Every line from the start of the entries up to and including the one bearing "You are a computer-use agent. The" must be printed verbatim, without the pictures.

* _Pixel coordinate grounding data_

----------

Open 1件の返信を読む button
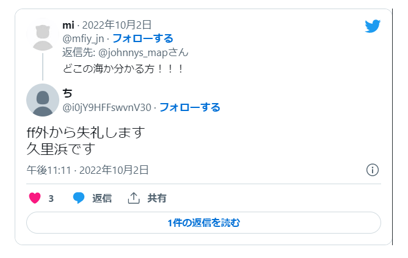 point(203,223)
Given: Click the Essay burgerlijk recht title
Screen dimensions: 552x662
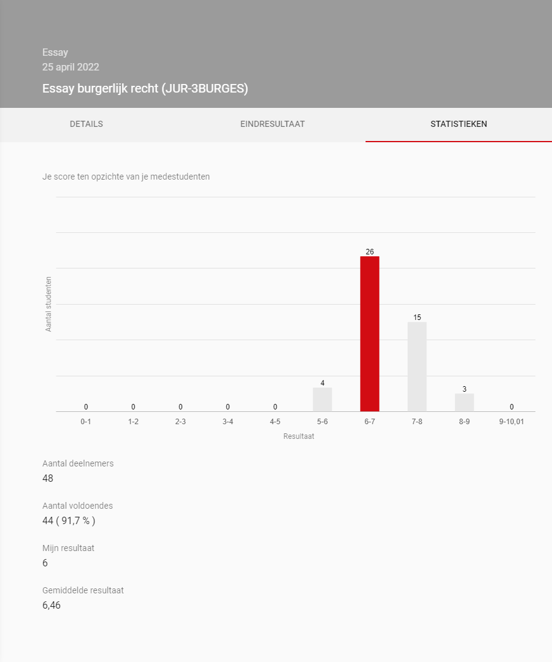Looking at the screenshot, I should point(145,89).
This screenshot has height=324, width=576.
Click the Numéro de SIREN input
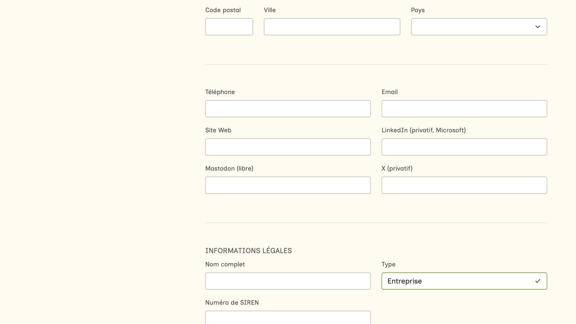coord(288,318)
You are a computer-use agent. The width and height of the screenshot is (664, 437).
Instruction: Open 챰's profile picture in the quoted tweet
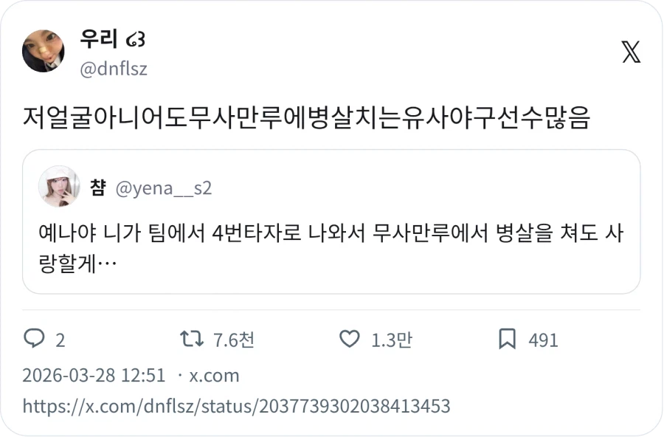60,187
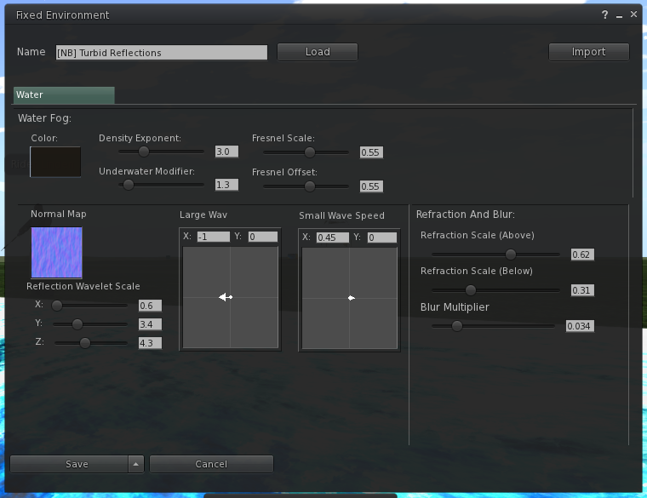Open the Water Fog color swatch

coord(55,162)
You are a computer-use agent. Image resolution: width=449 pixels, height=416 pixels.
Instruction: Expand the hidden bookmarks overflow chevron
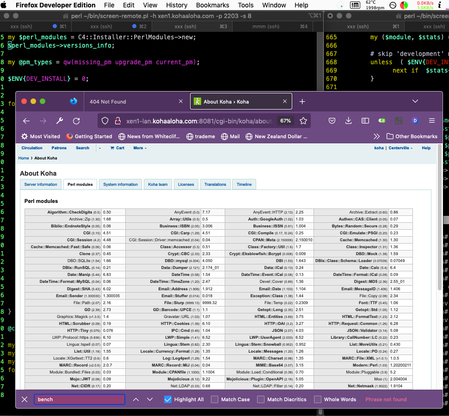(377, 136)
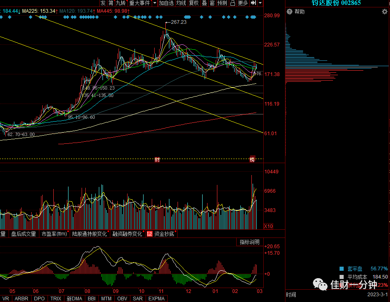Toggle 复权 price adjustment

(194, 3)
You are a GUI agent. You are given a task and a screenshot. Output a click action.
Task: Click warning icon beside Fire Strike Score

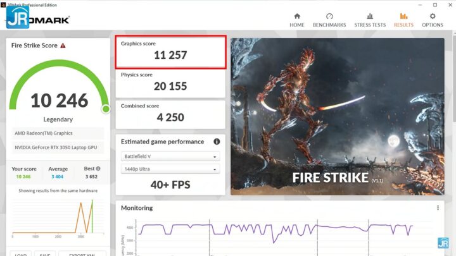(x=63, y=46)
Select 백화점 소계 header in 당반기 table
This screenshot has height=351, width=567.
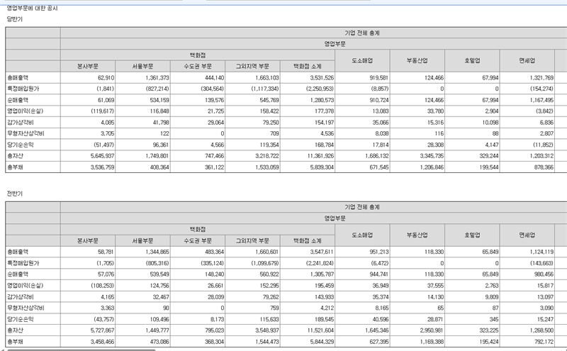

----------

* _EXERCISE OUTPUT_
Open 1件の返信を読む button
 point(203,223)
Given: Click the Essay burgerlijk recht title
Screen dimensions: 552x662
Looking at the screenshot, I should point(145,89).
This screenshot has height=324, width=576.
Click the Numéro de SIREN input
coord(288,318)
You are a computer-use agent. The width and height of the screenshot is (664, 437).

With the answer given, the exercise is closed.